Instructions to follow — Please rewrite every line of the listing below as a numbered list, leaving out any blank lines.

**** Extracted records ****

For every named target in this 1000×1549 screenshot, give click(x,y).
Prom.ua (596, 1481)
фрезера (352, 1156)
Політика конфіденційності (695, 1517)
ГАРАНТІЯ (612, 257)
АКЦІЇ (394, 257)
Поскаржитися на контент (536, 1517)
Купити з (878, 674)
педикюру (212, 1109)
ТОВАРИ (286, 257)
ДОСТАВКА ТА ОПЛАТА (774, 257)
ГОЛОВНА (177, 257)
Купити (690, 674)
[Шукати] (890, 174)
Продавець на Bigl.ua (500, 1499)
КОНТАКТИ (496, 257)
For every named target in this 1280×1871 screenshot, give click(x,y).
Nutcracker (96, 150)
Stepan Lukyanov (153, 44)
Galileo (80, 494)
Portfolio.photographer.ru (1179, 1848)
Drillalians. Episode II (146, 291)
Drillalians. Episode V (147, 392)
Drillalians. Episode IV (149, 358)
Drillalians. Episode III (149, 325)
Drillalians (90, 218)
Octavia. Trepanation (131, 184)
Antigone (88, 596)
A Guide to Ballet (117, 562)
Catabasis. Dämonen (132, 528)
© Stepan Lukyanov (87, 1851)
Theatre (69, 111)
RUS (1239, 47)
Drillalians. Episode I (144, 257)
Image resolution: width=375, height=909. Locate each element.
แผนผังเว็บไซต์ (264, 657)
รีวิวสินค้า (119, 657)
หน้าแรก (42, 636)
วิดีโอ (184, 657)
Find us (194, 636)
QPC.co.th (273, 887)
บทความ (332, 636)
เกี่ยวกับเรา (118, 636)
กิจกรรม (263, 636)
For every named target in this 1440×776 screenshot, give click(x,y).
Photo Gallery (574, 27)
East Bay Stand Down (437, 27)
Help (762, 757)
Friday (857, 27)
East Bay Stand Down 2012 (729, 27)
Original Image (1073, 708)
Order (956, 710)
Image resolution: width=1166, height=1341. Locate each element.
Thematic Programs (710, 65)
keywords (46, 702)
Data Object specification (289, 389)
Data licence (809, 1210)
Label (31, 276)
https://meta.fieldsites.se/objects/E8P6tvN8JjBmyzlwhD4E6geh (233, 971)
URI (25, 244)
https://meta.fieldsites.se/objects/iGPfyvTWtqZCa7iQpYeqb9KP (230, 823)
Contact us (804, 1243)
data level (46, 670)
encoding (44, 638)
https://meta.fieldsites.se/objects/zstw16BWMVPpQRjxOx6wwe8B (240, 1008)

****

Finished exercise —
1. For every named target in this 1000×1549 screenshot, give click(x,y).
2. Prom.ua (596, 1481)
3. фрезера (352, 1156)
4. Політика конфіденційності (695, 1517)
5. ГАРАНТІЯ (612, 257)
6. АКЦІЇ (394, 257)
7. Поскаржитися на контент (536, 1517)
8. Купити з (878, 674)
9. педикюру (212, 1109)
10. ТОВАРИ (286, 257)
11. ДОСТАВКА ТА ОПЛАТА (774, 257)
12. ГОЛОВНА (177, 257)
13. Купити (690, 674)
14. [Шукати] (890, 174)
15. Продавець на Bigl.ua (500, 1499)
16. КОНТАКТИ (496, 257)
17. For every named target in this 1280×1871 screenshot, give click(x,y).
18. Nutcracker (96, 150)
19. Stepan Lukyanov (153, 44)
20. Galileo (80, 494)
21. Portfolio.photographer.ru (1179, 1848)
22. Drillalians. Episode II (146, 291)
23. Drillalians. Episode V (147, 392)
24. Drillalians. Episode IV (149, 358)
25. Drillalians. Episode III (149, 325)
26. Drillalians (90, 218)
27. Octavia. Trepanation (131, 184)
28. Antigone (88, 596)
29. A Guide to Ballet (117, 562)
30. Catabasis. Dämonen (132, 528)
31. © Stepan Lukyanov (87, 1851)
32. Theatre (69, 111)
33. RUS (1239, 47)
34. Drillalians. Episode I (144, 257)
35. Image resolution: width=375, height=909. Locate each element.
36. แผนผังเว็บไซต์ (264, 657)
37. รีวิวสินค้า (119, 657)
38. หน้าแรก (42, 636)
39. วิดีโอ (184, 657)
40. Find us (194, 636)
41. QPC.co.th (273, 887)
42. บทความ (332, 636)
43. เกี่ยวกับเรา (118, 636)
44. กิจกรรม (263, 636)
45. For every named target in this 1440×776 screenshot, give click(x,y).
46. Photo Gallery (574, 27)
47. East Bay Stand Down (437, 27)
48. Help (762, 757)
49. Friday (857, 27)
50. East Bay Stand Down 2012 (729, 27)
51. Original Image (1073, 708)
52. Order (956, 710)
53. Image resolution: width=1166, height=1341. Locate each element.
54. Thematic Programs (710, 65)
55. keywords (46, 702)
56. Data Object specification (289, 389)
57. Data licence (809, 1210)
58. Label (31, 276)
59. https://meta.fieldsites.se/objects/E8P6tvN8JjBmyzlwhD4E6geh (233, 971)
60. URI (25, 244)
61. https://meta.fieldsites.se/objects/iGPfyvTWtqZCa7iQpYeqb9KP (230, 823)
62. Contact us (804, 1243)
63. data level (46, 670)
64. encoding (44, 638)
65. https://meta.fieldsites.se/objects/zstw16BWMVPpQRjxOx6wwe8B (240, 1008)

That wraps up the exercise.